Menurut Raisa, BBTF 2021 menciptakan peluang bisnis dalam sektor pariwisata, juga mempertemukan secara langsung para seller dan buyer sehingga terjadi interaksi positif terkait langkah-langkah konkret untuk meningkatkan jumlah kunjungan wisatawan ke Indonesia.
“BBTF 2021 difokuskan pada pasar Indonesia dan Asia Pasifik yang melibatkan berbagai Biro Perjalanan (TA/TO) di Bali dan daerah lainnya dalam wadah forum business to business,” ujarnya.

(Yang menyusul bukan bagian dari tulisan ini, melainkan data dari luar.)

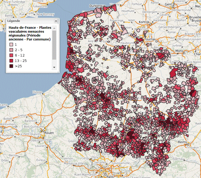Click the Reims city label
The width and height of the screenshot is (201, 178).
(x=183, y=142)
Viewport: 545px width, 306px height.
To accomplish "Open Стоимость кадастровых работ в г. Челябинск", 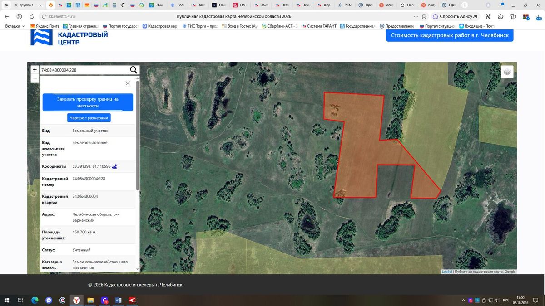I will (x=450, y=35).

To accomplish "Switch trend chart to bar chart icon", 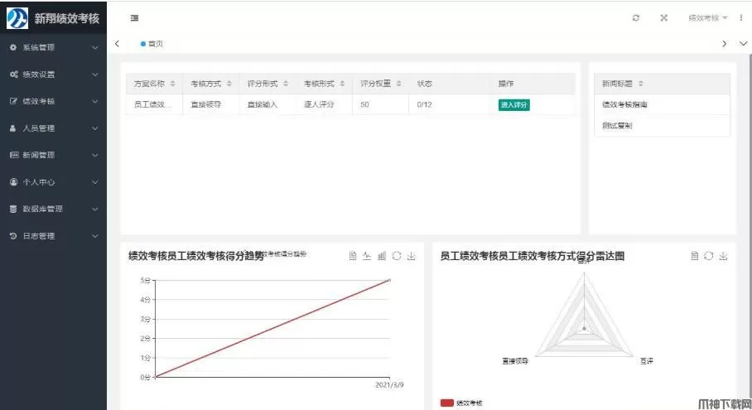I will pos(382,256).
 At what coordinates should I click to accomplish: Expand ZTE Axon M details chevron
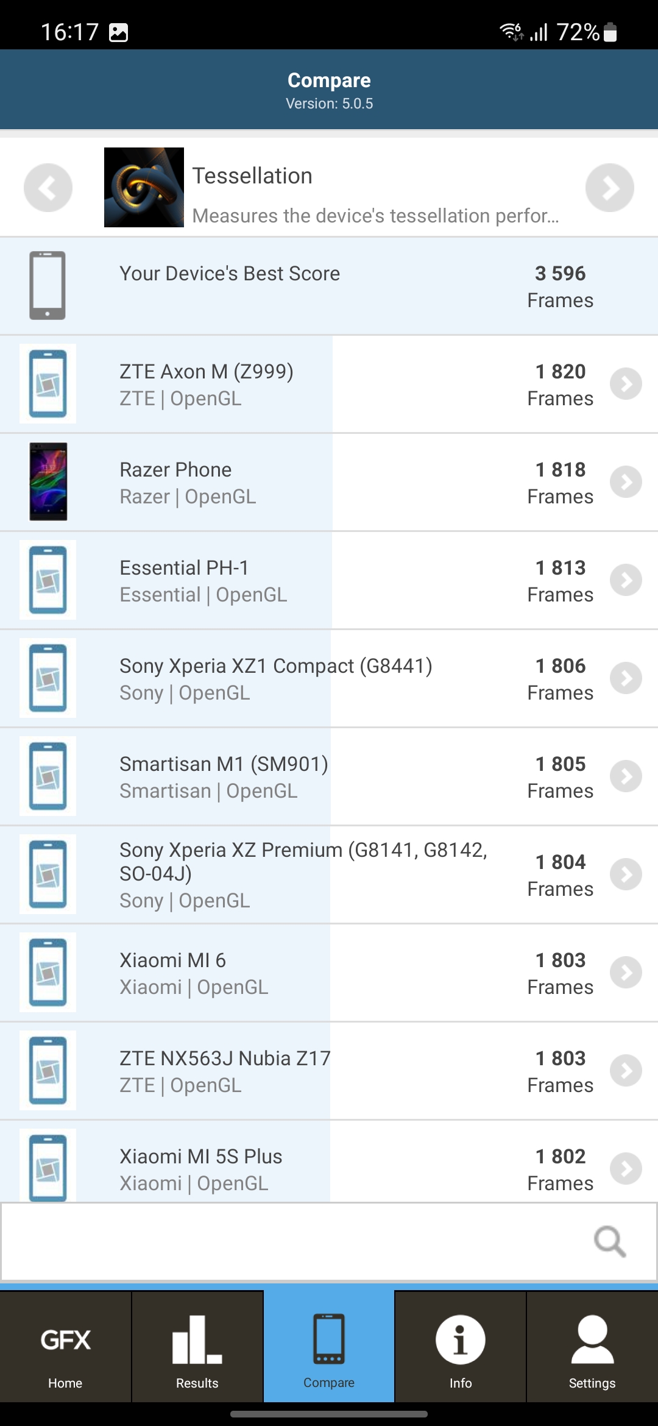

Disebutkan, Labuan Bajo dengan ikon komodo, sampai hari ini tetap menjadi brand utama pariwisata Labuan Bajo, yang sekaligus menjadi titik penyebaran wisatawan ke berbagai destinasi wisata di Flores dan sekitarnya. Selama masa pandemi, lanjutnya, BPOLBF menawarkan beragam produk wisata dan destinasi dengan menerapkan protokol kesehatan ketat.
“Kami terus berinovasi untuk memajukan industri pariwisata, baik melalui sesi bisnis maupun promosi. Kami berharap pergerakan wisatawan makin optimal dalam melakukan perjalanan,” kata Raisa.